Stored data entries:
------------------------

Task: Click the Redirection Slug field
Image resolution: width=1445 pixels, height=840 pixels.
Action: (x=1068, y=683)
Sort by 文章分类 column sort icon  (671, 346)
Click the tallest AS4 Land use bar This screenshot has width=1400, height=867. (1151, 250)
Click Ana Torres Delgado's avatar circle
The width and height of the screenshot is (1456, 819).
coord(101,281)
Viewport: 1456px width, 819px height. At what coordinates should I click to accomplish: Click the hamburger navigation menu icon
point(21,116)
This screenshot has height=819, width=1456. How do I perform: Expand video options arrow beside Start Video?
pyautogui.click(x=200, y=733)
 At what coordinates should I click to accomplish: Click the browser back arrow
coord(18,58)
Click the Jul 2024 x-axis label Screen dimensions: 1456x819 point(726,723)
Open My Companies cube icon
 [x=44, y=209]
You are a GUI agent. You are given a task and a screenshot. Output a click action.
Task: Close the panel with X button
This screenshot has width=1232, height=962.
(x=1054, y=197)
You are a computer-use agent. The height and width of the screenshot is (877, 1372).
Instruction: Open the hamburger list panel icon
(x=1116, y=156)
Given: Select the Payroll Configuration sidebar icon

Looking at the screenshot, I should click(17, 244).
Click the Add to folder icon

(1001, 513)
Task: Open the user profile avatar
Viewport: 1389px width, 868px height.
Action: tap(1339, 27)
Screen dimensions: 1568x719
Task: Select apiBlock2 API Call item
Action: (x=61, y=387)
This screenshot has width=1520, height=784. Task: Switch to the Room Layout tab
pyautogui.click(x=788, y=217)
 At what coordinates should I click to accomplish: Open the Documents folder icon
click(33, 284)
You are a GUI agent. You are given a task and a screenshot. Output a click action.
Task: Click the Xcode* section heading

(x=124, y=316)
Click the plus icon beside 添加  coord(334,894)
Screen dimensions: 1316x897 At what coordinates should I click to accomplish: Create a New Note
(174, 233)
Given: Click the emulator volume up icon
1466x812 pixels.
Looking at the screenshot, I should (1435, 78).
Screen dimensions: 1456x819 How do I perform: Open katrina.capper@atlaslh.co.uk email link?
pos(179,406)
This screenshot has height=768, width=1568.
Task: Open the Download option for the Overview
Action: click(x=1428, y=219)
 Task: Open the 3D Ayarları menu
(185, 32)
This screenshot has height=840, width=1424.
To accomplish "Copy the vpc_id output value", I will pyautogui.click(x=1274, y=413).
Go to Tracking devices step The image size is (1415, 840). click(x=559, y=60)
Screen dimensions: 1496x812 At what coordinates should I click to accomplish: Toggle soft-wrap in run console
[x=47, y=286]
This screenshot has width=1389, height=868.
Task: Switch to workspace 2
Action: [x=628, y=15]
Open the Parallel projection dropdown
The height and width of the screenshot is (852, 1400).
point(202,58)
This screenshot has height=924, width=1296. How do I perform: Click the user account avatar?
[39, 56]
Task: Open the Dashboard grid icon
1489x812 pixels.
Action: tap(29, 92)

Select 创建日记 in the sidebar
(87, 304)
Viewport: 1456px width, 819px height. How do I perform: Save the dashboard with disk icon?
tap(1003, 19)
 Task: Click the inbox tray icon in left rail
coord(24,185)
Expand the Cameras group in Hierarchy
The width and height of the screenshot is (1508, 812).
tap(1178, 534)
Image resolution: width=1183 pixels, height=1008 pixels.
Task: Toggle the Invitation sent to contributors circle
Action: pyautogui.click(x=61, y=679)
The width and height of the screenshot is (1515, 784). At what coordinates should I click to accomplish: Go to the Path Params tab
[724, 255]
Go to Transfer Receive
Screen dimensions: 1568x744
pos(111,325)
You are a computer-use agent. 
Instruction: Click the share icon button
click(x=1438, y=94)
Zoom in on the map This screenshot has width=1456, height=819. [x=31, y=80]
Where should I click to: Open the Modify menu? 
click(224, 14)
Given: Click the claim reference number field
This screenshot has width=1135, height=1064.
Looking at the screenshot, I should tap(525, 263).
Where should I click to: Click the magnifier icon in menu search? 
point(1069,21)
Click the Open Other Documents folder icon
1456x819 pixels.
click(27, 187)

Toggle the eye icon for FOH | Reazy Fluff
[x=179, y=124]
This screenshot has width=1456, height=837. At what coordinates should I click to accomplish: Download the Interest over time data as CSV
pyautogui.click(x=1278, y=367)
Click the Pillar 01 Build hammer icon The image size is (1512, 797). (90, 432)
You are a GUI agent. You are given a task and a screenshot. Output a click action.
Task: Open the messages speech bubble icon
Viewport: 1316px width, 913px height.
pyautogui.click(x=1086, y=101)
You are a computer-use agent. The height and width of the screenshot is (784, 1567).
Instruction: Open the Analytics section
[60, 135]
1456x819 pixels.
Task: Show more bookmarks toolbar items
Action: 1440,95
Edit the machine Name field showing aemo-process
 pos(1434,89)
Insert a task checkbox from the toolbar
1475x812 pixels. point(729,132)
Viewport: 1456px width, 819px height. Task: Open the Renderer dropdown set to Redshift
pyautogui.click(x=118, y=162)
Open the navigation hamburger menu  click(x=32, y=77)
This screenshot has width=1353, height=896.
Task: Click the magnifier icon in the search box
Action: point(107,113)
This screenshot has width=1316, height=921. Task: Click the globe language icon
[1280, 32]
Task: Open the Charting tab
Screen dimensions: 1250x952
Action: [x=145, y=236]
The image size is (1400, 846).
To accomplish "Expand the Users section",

------------------------

What is being asked:
Give again the closing portion of the entries, from the line with "Task: Open the Charting tab" through the last line. Keep it exact and add nothing.

Answer:
Task: Open the Charting tab
Screen dimensions: 1250x952
Action: [x=145, y=236]
The image size is (1400, 846).
To accomplish "Expand the Users section",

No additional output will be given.